Elizabeth Gaskel |
Cette écrivain qui a commencé à écrire en 1848 a eu un grand succès à son époque; puis elle est tombée relativement dans l'oubli. En France, nous dit Françoise du Sorbier, auteur de la préface du livre, on n'a d'abord vu en elle (critique de 1929) que :" l'expression d'une sensibilité féminine nécessairement suave, voire mièvre." Dans les années 1950, par contre, "sur le rebond de la critique marxisante, on a recommencé à s'intéresser à elle comme à la romancière des problèmes sociaux.".
Les deux aspects du livre existent et forment un roman passionnant, mêlant une analyse au scalpel des sentiments amoureux et des "intermittences du coeur", à la manière d'un Marivaux (ou d'une Jane Austen!), et une analyse sociale d'une acuité surprenante et d'une modernité à laquelle on ne s'attendrait pas de la part d'une fille et femme de pasteur en ce milieu du XIXème siècle. Mais Elizabeth Gaskell dotée d'une vive intelligence, n'est ni conformiste ni conventionnelle. Elle connaît bien ces milieux industriels et a fréquenté, nous dit-on, des hommes politiques et des réformateurs sociaux.

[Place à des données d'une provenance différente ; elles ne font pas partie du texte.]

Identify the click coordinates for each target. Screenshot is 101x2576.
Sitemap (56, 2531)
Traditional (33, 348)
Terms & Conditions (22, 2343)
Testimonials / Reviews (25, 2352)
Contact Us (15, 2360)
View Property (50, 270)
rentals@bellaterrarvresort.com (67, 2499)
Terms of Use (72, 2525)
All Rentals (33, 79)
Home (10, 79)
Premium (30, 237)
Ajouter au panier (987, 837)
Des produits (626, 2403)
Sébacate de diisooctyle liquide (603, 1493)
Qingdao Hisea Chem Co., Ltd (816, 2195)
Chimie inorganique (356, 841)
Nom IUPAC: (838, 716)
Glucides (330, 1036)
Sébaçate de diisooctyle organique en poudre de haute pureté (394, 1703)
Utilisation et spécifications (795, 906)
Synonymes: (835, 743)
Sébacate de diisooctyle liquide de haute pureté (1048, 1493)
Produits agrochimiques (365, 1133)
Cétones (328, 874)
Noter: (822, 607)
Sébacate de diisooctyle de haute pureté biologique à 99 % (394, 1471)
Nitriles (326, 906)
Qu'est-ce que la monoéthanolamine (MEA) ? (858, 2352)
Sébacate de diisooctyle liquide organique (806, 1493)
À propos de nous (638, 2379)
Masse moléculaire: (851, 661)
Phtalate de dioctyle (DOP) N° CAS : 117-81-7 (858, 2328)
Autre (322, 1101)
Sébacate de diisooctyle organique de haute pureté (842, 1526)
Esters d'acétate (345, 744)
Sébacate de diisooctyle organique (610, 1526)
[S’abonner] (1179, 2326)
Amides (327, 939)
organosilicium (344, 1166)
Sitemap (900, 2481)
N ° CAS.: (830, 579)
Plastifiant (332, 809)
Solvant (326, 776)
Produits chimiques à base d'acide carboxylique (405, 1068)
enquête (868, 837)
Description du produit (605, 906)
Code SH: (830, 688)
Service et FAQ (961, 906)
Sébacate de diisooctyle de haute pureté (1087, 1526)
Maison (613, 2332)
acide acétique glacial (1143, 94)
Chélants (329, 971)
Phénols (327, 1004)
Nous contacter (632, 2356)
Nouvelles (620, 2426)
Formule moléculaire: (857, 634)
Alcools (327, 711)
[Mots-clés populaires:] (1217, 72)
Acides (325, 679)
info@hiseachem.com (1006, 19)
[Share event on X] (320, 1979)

Sa manière de peindre la condition ouvrière tient à la fois de sa sensibilité de chrétienne qui réagit aux malheurs et à la misère de cette classe sociale mais aussi d'un regard affranchi et lucide qui sait voir au-delà des apparences. Sous la pauvreté et la crasse, elle distingue la dignité de ces ouvriers, la fierté du travail bien fait, l'orgueil de leur condition. Le personnage de Higgins est hors commun, lui qui parle d'égal à égal à Thornton parce qu'il se sait un ouvrier compétent, courageux et dur à la tâche et qu'il reconnaît en son patron un homme de la même trempe. Gaskell a l'art de camper ses personnages, de les faire vivre dans leur simplicité avec le manque de raffinement liéé à leur situation, mais aussi dans leur honnêteté, et leur dignité. Elle a l'art aussi de faire parler les ouvriers dans une langue familière et populaire qui tord parfois la grammaire mais qui est imagée, pleine de répartie et d'humour. Les dialogues sont donc souvent des morceaux de choix qu'il faut déguster. Bien sûr, ce n'est pas une révolutionnaire mais elle exprime une idée, qui, pour être une utopie au XIXème siècle, n'en est pas moins intelligente. Les rapports conflictuels entre patrons et ouvriers ne profitent ni aux uns ni aux autres puisque que les intérêts des uns comme des autres sont communs. Elle souligne la nécessité pour les deux classes d'une négociation qui éviterait le conflit tout en essayant de satisfaire les deux parties.
L'histoire d'amour entre Margaret et Thornton, elle aussi est conflictuelle car tous deux n'ont pas les mêmes idées politiques. Chacun fait preuve vis à vis de l'autre de beaucoup d'orgueil et de préjugés comme les personnages de Darcy et Elizabeth de Jane Austen. Margaret, venue du Sud rural et champêtre, n'aime pas les manufacturiers du Nord de l'Angleterre qui sont matérialistes et ne pensent qu'à gagner de l'argent au détriment des ouvriers. Elle finira par reconnaître le travail énorme qu'ils accomplissent, les compétences et l'intelligence dont ils font preuve, les risques qu'ils prennent (Thornton, en faillite,verra détruit le travail de longues années)... Thorton ne voit d'abord en Margaret que son orgueil de classe, son parti-pris contre le Nord, et son manque de compréhension par rapport au travail industriel. Il est plein de préjugés envers les ouvriers qu'il ne connaît pas et méprise. Il pense qu'ils méritent leur sort. Lui aussi devra changer pour obtenir Margaret. Une fin heureuse, on s'en doute, plaira aux romantiques dont je fais partie. Un beau roman donc, agréable à lire et surprenant par son sujet.